The International Solar Alliance (ISA)—India’s landmark push to popularise solar energy among countries between the Tropic of Cancer and Tropic of Capricorn (which hold good potential for solar power)—is set to become a legal entity on December 6, according to Indian representatives attending COP23 at Bonn.
The ISA was launched jointly by Indian Prime Minister Narendra Modi and the then French President Francois Hollande during the COP21 in Paris in 2015. Of the 121 potential signatories, 44 nations—predominantly from Africa, Latin America and the Pacific Island nations—have so far signed the ISA framework agreement. Fifteen of these, including Bangladesh, Ghana, Niger, Fiji, Somalia, South Sudan, India and France, have ratified the agreement while two documents of ratification, from Sudan and the Togolese Republic, are expected to be submitted in the near future. The number of ratifications required for the agreement to enter into force is 16.
“The ISA is going to be a legal entity on December 6. The plan is to generate 1,000GW of solar energy by 2030 in countries that have joined the agreement additional to their own domestic commitments and plans,” said Anand Kumar, secretary in India’s Ministry of New and Renewable Energy.
The first global summit of the partners of ISA was earlier planned on December 9 this year, but later postponed to early next year due to the unavailability of French President Emmanuel Macron in December, Indian officials informed. The second edition of the Global Renewable Energy Investors Meet and Expo – RE-INVEST 2017, in which, France partners with India, has also been postponed to the third week of April 2018. It was slated to be held in Noida this December.
What are ISA’s goals?
The main objective of the Alliance is to unlock energy finance, technology and infrastructure required to reduce the costs of solar energy in countries with high potential for solar energy.
During an event on the ISA held at the Indian Pavilion at the COP venue on November 13, Ségolène Royal, President of the COP21 that culminated in the Paris Agreement, said, “Firstly, this is a tool to mobilise finance to meet global ambitions of energy access and climate action.
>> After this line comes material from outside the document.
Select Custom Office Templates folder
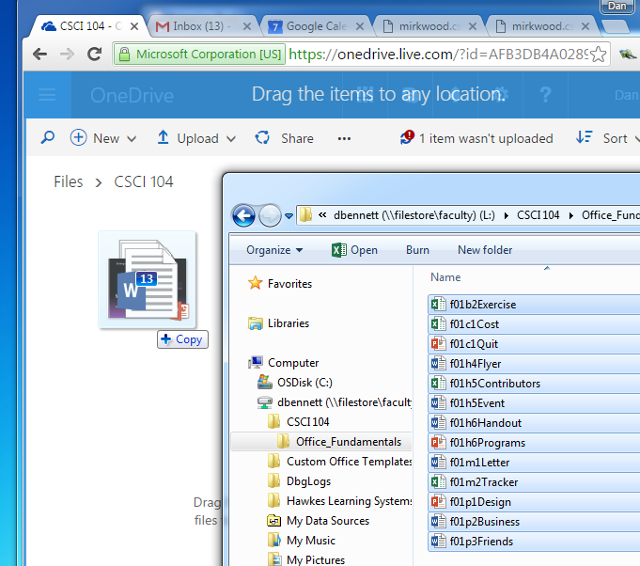 pyautogui.click(x=349, y=462)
This alliance holds great potential across sectors for decentralised energy, rooftop installations and in transportation.”
“The ISA will be critical in meeting the needs of energy access and offering solutions to cut transmission losses. I would say that it is at the core of sustainable development strategies,” said CK Mishra, Secretary of the MOEFCC.
Lofty vision, but do we have the means
The ISA has been presented as a programme that could help in mobilising funds to shift to solar energy that could cost thousands of billions of dollars by 2030. The 1,000 GW plan is in addition to India’s own plans to create 175 GW of renewable energy capacity by 2022, of which 58 GW has been achieved so far. By 2030, the plan is for renewables to occupy at least 40 per cent of India’s energy mix.
The Indian government has also pledged to spend $21 million in the venture between 2016 and 2021, which includes setting up of the headquarters in Gurugram. However, it must be noted that there is little clarity on how exactly the ambitious target of 1,000GW was arrived at or how it will be reached.
Interestingly, secretary Mishra has also made it clear that developmental imperatives in India will take precedence and coal will be a part of the energy mix pursued by the country that is still trying to bridge its energy access gap. “Development imperatives cannot be written off and need to be emphasised for countries like India where coal is still a cheap source of energy. But the ISA will form an important part of India’s effort at arriving at a cleaner and more suitable energy mix. Simultaneously, we shall also look at better and cleaner use of coal but not with high-tech solutions,” he said.
Currently, the capacity of solar power installed in the world is between 295 and 308 GW, while for India, this number lies between 9.3 and 9.9 GW, according to the latest statistics from 2016 published by the International Renewable Energy Agency (IRENA) and the REN21 Renewable Energy Policy Network for the 21st Century in their 2017 renewable energy status reports.